THE PROBLEM: Reproduce the rows below, substituting "Find an element on the screen" for each occurrence of "Locate an element on the screen" and leaving everything else unchanged.

Item-finding rows:
[Begin]

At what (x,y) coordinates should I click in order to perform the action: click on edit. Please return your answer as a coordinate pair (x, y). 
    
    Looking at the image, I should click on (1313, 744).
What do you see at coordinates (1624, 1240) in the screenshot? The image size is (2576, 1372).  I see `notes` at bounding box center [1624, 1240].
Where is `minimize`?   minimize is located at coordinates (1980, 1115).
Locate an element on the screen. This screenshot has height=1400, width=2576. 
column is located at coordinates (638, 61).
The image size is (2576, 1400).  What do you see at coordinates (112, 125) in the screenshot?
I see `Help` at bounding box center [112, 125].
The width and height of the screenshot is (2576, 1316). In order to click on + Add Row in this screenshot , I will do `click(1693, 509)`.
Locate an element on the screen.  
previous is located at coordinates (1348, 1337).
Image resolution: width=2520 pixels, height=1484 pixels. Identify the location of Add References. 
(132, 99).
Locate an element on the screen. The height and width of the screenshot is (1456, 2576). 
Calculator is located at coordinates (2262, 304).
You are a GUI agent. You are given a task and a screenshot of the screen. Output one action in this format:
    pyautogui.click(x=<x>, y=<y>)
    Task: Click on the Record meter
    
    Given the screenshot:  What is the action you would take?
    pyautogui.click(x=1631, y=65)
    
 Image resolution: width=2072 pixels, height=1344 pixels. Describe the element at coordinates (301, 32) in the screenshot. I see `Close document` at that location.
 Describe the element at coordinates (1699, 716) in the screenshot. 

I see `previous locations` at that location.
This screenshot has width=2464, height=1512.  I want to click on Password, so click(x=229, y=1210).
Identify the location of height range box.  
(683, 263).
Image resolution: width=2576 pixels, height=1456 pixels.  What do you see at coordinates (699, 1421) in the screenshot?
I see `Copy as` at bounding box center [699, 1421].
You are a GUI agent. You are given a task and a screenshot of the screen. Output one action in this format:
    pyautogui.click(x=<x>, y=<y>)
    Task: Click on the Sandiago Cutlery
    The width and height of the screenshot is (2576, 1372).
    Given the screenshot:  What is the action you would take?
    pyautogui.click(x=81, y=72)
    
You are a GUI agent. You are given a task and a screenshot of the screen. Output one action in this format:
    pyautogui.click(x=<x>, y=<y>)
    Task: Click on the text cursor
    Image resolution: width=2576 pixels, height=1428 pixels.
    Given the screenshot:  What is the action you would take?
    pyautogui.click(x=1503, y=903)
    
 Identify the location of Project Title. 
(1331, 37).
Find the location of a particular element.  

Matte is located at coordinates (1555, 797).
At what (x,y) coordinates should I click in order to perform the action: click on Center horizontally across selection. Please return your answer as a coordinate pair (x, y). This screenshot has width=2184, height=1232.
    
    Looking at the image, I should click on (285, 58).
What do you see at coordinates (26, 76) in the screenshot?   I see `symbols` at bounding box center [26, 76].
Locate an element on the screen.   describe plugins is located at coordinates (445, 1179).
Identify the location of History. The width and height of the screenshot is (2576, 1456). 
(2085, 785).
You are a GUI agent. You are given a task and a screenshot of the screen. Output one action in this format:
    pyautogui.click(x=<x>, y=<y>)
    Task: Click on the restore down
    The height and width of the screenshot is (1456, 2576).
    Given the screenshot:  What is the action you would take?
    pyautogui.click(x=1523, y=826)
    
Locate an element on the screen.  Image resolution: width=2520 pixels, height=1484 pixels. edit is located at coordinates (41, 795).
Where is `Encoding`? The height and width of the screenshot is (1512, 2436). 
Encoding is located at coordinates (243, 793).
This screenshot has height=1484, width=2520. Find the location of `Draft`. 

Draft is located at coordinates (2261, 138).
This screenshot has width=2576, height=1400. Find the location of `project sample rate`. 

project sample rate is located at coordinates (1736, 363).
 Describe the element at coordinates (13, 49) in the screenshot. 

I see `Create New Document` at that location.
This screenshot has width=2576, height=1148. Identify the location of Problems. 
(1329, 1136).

[End]

OUTPUT FOR THIS TASK:
At what (x,y) coordinates should I click in order to perform the action: click on edit. Please return your answer as a coordinate pair (x, y). 
    
    Looking at the image, I should click on (1313, 744).
What do you see at coordinates (1624, 1240) in the screenshot? The image size is (2576, 1372).  I see `notes` at bounding box center [1624, 1240].
Where is `minimize`?   minimize is located at coordinates (1980, 1115).
Find an element on the screen. This screenshot has height=1400, width=2576. 
column is located at coordinates (638, 61).
The image size is (2576, 1400).  What do you see at coordinates (112, 125) in the screenshot?
I see `Help` at bounding box center [112, 125].
The width and height of the screenshot is (2576, 1316). In order to click on + Add Row in this screenshot , I will do `click(1693, 509)`.
Find an element on the screen.  
previous is located at coordinates (1348, 1337).
Image resolution: width=2520 pixels, height=1484 pixels. Identify the location of Add References. 
(132, 99).
Find an element on the screen. The height and width of the screenshot is (1456, 2576). 
Calculator is located at coordinates (2262, 304).
You are a GUI agent. You are given a task and a screenshot of the screen. Output one action in this format:
    pyautogui.click(x=<x>, y=<y>)
    Task: Click on the Record meter
    
    Given the screenshot:  What is the action you would take?
    pyautogui.click(x=1631, y=65)
    
 Image resolution: width=2072 pixels, height=1344 pixels. Describe the element at coordinates (301, 32) in the screenshot. I see `Close document` at that location.
 Describe the element at coordinates (1699, 716) in the screenshot. 

I see `previous locations` at that location.
This screenshot has width=2464, height=1512.  I want to click on Password, so click(x=229, y=1210).
Identify the location of height range box.  
(683, 263).
Image resolution: width=2576 pixels, height=1456 pixels.  What do you see at coordinates (699, 1421) in the screenshot?
I see `Copy as` at bounding box center [699, 1421].
You are a GUI agent. You are given a task and a screenshot of the screen. Output one action in this format:
    pyautogui.click(x=<x>, y=<y>)
    Task: Click on the Sandiago Cutlery
    The width and height of the screenshot is (2576, 1372).
    Given the screenshot:  What is the action you would take?
    pyautogui.click(x=81, y=72)
    
You are a GUI agent. You are given a task and a screenshot of the screen. Output one action in this format:
    pyautogui.click(x=<x>, y=<y>)
    Task: Click on the text cursor
    Image resolution: width=2576 pixels, height=1428 pixels.
    Given the screenshot:  What is the action you would take?
    pyautogui.click(x=1503, y=903)
    
 Identify the location of Project Title. 
(1331, 37).
Find the location of a particular element.  

Matte is located at coordinates (1555, 797).
At what (x,y) coordinates should I click in order to perform the action: click on Center horizontally across selection. Please return your answer as a coordinate pair (x, y). This screenshot has width=2184, height=1232.
    
    Looking at the image, I should click on (285, 58).
What do you see at coordinates (26, 76) in the screenshot?   I see `symbols` at bounding box center [26, 76].
Find an element on the screen.   describe plugins is located at coordinates (445, 1179).
Identify the location of History. The width and height of the screenshot is (2576, 1456). 
(2085, 785).
You are a GUI agent. You are given a task and a screenshot of the screen. Output one action in this format:
    pyautogui.click(x=<x>, y=<y>)
    Task: Click on the restore down
    The height and width of the screenshot is (1456, 2576).
    Given the screenshot:  What is the action you would take?
    pyautogui.click(x=1523, y=826)
    
Find an element on the screen.  Image resolution: width=2520 pixels, height=1484 pixels. edit is located at coordinates (41, 795).
Where is `Encoding`? The height and width of the screenshot is (1512, 2436). 
Encoding is located at coordinates (243, 793).
This screenshot has height=1484, width=2520. Find the location of `Draft`. 

Draft is located at coordinates (2261, 138).
This screenshot has width=2576, height=1400. Find the location of `project sample rate`. 

project sample rate is located at coordinates (1736, 363).
 Describe the element at coordinates (13, 49) in the screenshot. 

I see `Create New Document` at that location.
This screenshot has width=2576, height=1148. Identify the location of Problems. 
(1329, 1136).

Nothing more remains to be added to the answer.